Eggs are perhaps a better known source of omega 3s, but also contain plamitoleic acid in the yolk.
This is a naturally nutritious food with significant amounts of various vitamins and minerals. On average, eggs are relatively low in saturated fats, contain no carbs and are an exceptional source of dietary protein.
Omega 7 fatty acids are found in certain fish like salmon, tuna, sardines, anchovies and herring. When used in oil form, you can get a fair amount of omega 7 in the diet.
However, as with oil, you have to be careful what type you use. In fact, many fish oil supplements may be missing this crucial fatty acid as it gets removed during the omega 3 concentration process and the part of the oil containing omega 7 gets discarded.
Dairy fat is also another viable source of omega 7. Dairy products made from whole milk or those with at least 2% fat provide these fatty acids. This fatty acid can be found in whole milk, cheese and yogurt, although the content is fairly low.
Benefits Of Omega 7
Like its other omega counterparts, omega 7 also offers a number of benefits including the following:
Helps Support Healthy Cholesterol Levels
This applies to both LDL (bad cholesterol) and HDL (good cholesterol) levels. While LDL is beneficial to the body in small amounts, larger quantities can be very harmful. LDL in large amounts can block blood vessels by forming plaque and leading to a number of chronic diseases like hypertension, coronary heart disease and various arterial diseases.
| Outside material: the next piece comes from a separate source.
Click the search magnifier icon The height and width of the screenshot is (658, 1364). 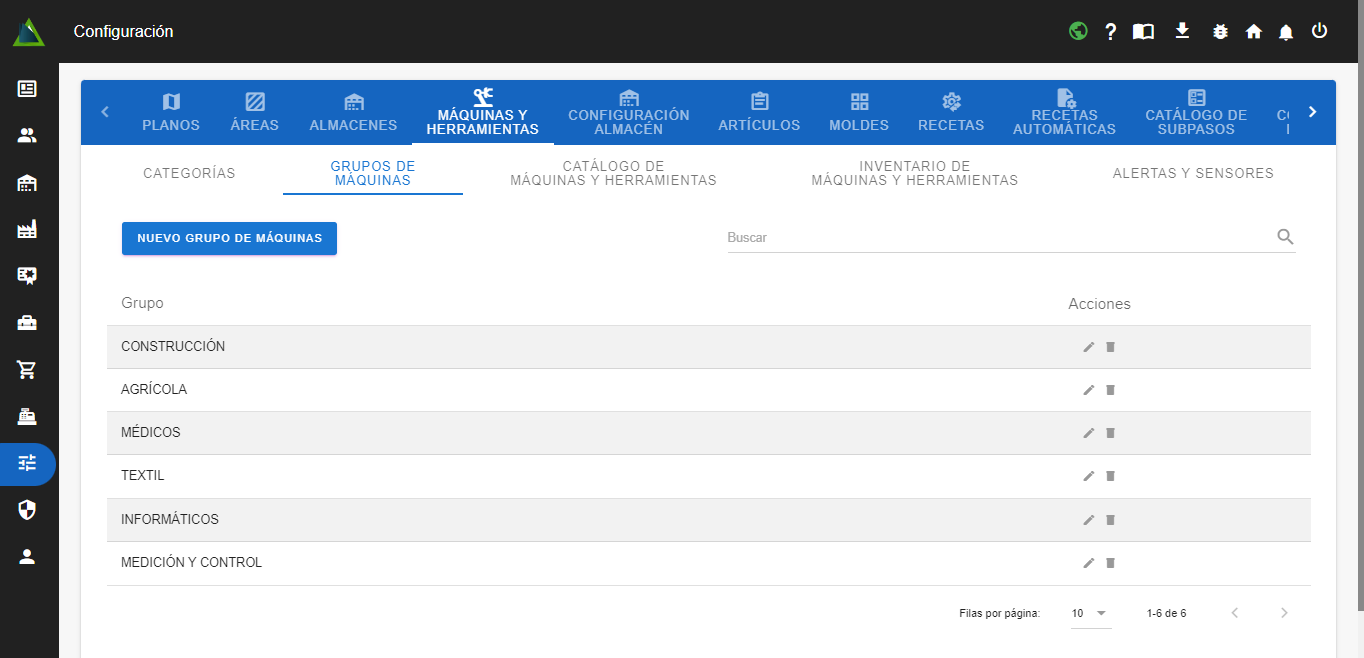tap(1285, 237)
On the other hand, these risks can be lowered by increasing HDL levels in the body. HDL cleanses the arteries of LDL by breaking it down and transporting it to the liver from where it gets flushed out of the body.
Omega 7 is helpful in this respect as it not only balances LDL levels but also boosts HDL levels to counter any negative effects.
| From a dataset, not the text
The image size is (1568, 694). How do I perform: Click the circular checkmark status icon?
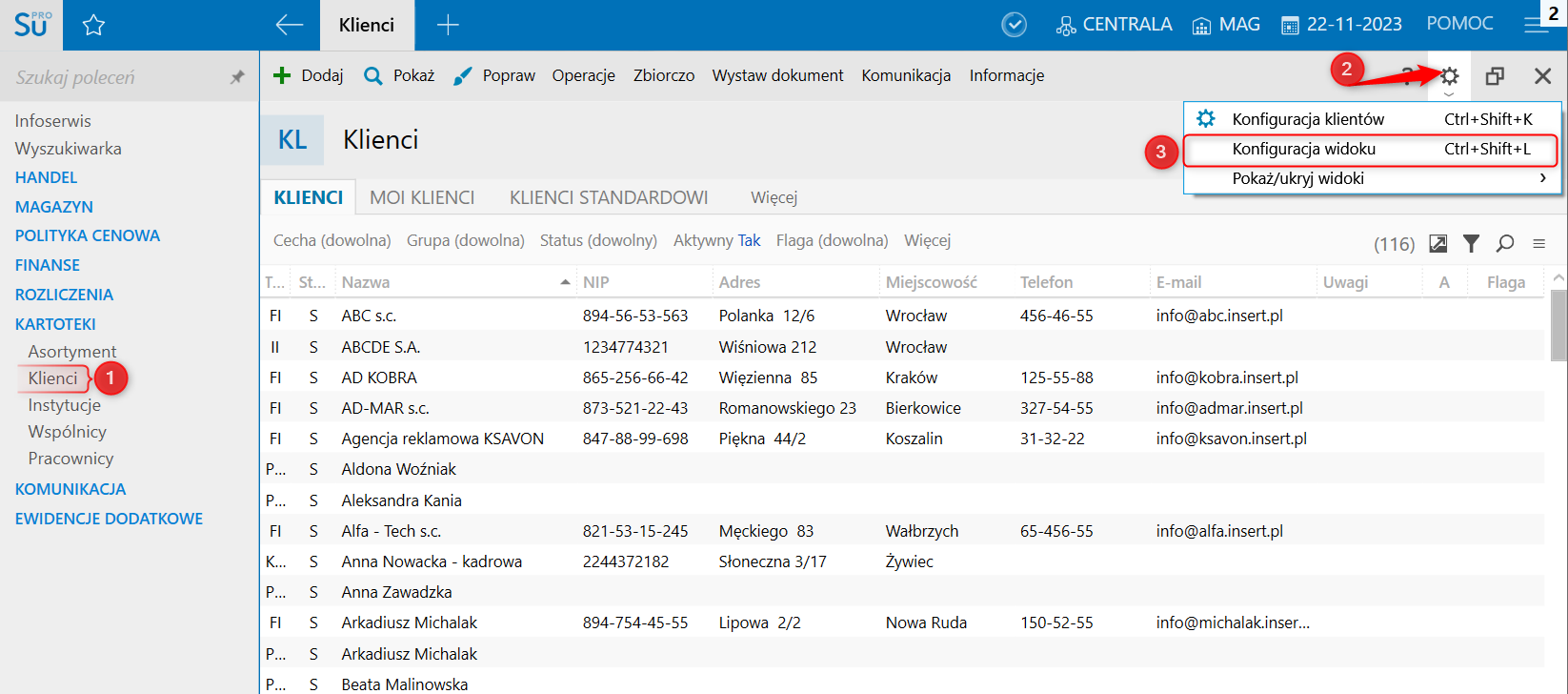click(x=1015, y=26)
Promotes Healthy Glucose Metabolism
In a healthy individual, the body is naturally sensitive to insulin. But should you develop a resistance to insulin, then your body becomes vulnerable to glucose borne toxins putting you at a risk for developing type 2 diabetes.
In this case, omega 7 can help retain healthy levels of insulin sensitivity to metabolize glucose more efficiently. It can help double up glucose uptake by muscles improving their ability to burn sugar for energy and store it in quick release glycogen.
Helps Manage Body Weight
Omega 7 plays a part in increasing stomach and intestinal hormones producing a feeling of satiety. The result is a significant reduction in food intake.
At the same time this fatty acid also signals the body to stop storing fat by managing leptin levels. This hormone sends signals to the brain that the body’s energy thermostat is working properly. This makes you feel full for longer, promotes healthy bowel movements making you lose weight easier.
You can read more about the benefits of Omega 7 here.
Side Effects and Considerations
In nature palmitoleic acid is always found with something called palmitic acid which is a saturated fat. This means that foods containing omega 7 will have both these types of fats.
While the former is a monounsaturated fat and deemed healthy, the latter being a saturated fat is considered unhealthy. Unfortunately, too much palmitic acid can have various adverse effects, so consumption should be limited.
Palmitic acid consumption raises the risk of heart attack, stroke and other cardiovascular diseases by increasing arterial stiffness, raising LDL levels and triggering platelet clumping.
If you consider supplements to maximize the benefits that omega 7 offers then consider a product that has undergone thorough purification to eliminate traces of palmitic acid. Such supplements will be labeled “purified omega 7” or “palmitic acid-free”.
Omega 7 is an important nutrient to include in the diet and can be sourced from some natural foods. However, the main consideration is the accompanying palmitic acid to the palmitoleic acid which can have adverse health effects. Instead, it may be a better recommendation to include supplementary forms of this fatty acid in gels, capsules or oil variations where the extraction process removes the palmitic acid rendering the most benefits of this nutrient.